Während der vergangenen Monate waren die Sicherheitskräfte trotz Haft- und Hausdurchsuchungsbefehlen und teilweise mehrtägigen Belagerungen vor einer Konfrontation zurückgeschreckt. Ein Grund: Der Abt war von im vergangenen Jahr von Vertretern der rund 300.000 Mönche zu ihrem obersten Vertreter bestimmt worden. Der Orden betreibt zudem einen eigenen Fernsehsender. Thailands Royalisten werfen der Sekte zudem vor, mit der Familie der beiden gestürzten Shinawatra-Premierminister Thaksin und Yingluck unter einer Decke zu stecken.

Buddhistische Mönche bei passiven Widerstand gegen die Polizei.
Buddhistische Mönche bei passiven Widerstand gegen die Polizei. © REUTERS | CHAIWAT SUBPRASOM

Tatsächlich besitzt der Dhammakaya-Orden Züge eines gigantischen Kults. Am Ende der Versammlungen mit Gläubigen aus der ganzen Welt werden in einem streng bewachten Gebäude des Geländes Geldgeschenke unbekannter Herkunft und in unbekannter Höhe entgegengenommen. Laut Zeugenaussagen in einem Betrugsprozess wurde deutlich, dass Mitarbeiter einer Kooperative hohe Beträge vom Konto entwendet hatten, um sie dem buddhistischen Orden spenden zu können.

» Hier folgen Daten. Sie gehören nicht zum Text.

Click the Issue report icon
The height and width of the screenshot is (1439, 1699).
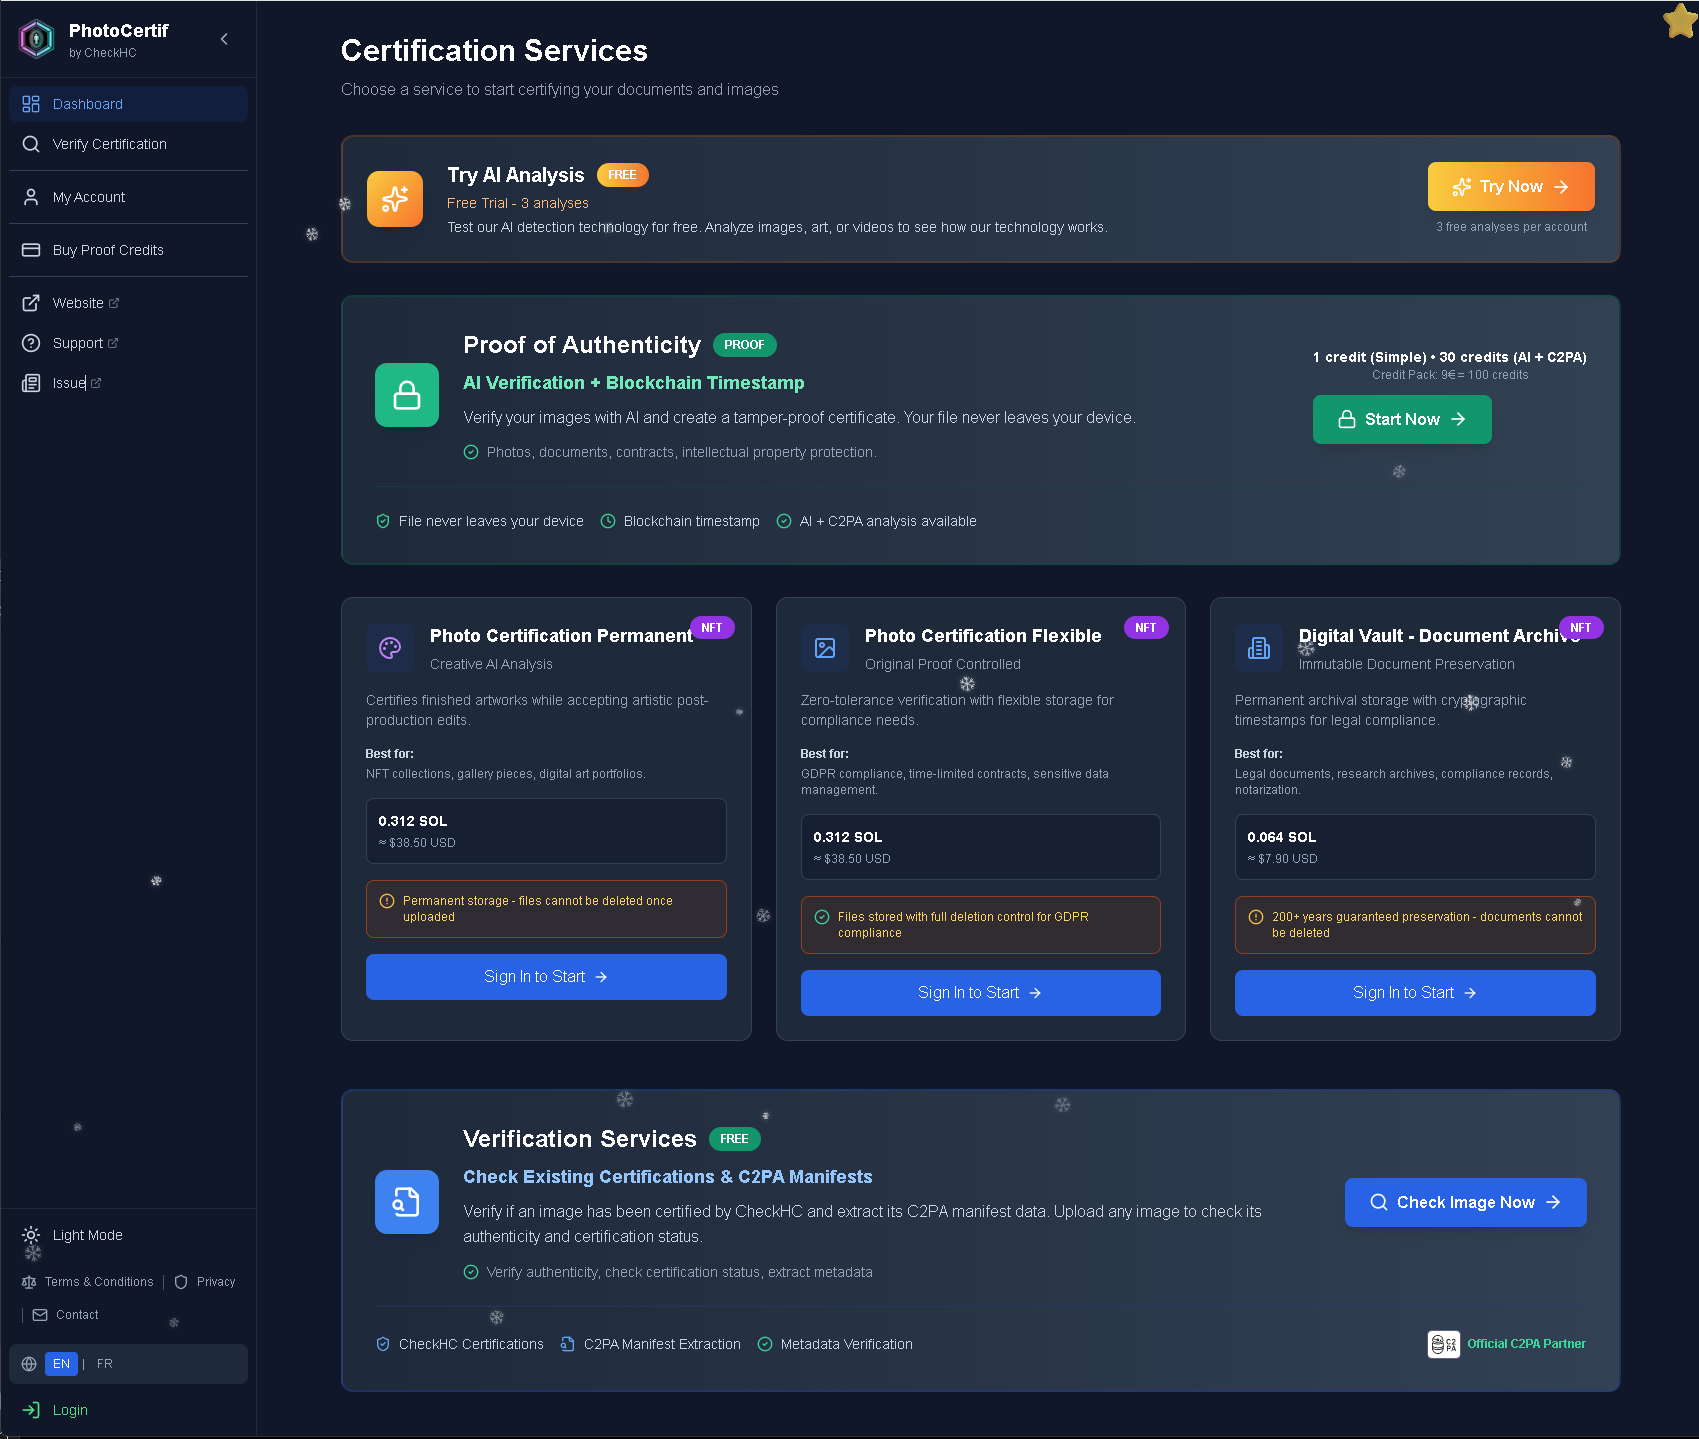31,383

Dennoch scheute das Regime sich vor einer Konfrontation aus Furcht vor den Reaktionen bei den Thailändern, die zu 95 Prozent Buddhisten sind. Das änderte sich erst, nachdem die vom Militär ernannte Nationalversammlung vor einigen Wochen im Eilverfahren ein Gesetz aufhoben hatte, das den Mönchen Selbstverwaltung einräumte. Statt dessen ernannte der neue König Vajiralongkorn nun einen anderen Obersten Mönch zum Vorsitzenden der Sangha. Offenbar glauben Thailands Militärmachthaber, dank der neuen Macht im buddhistischen Klerus die Oberhand zu besitzen.

Doch bis zum Abend (Ortszeit) hatten sie bei der Durchsuchung des Dhammakaya-Klosters in Pathum Thani noch kein Glück. Der gesuchte Abt blieb zumindest vorläufig unauffindbar.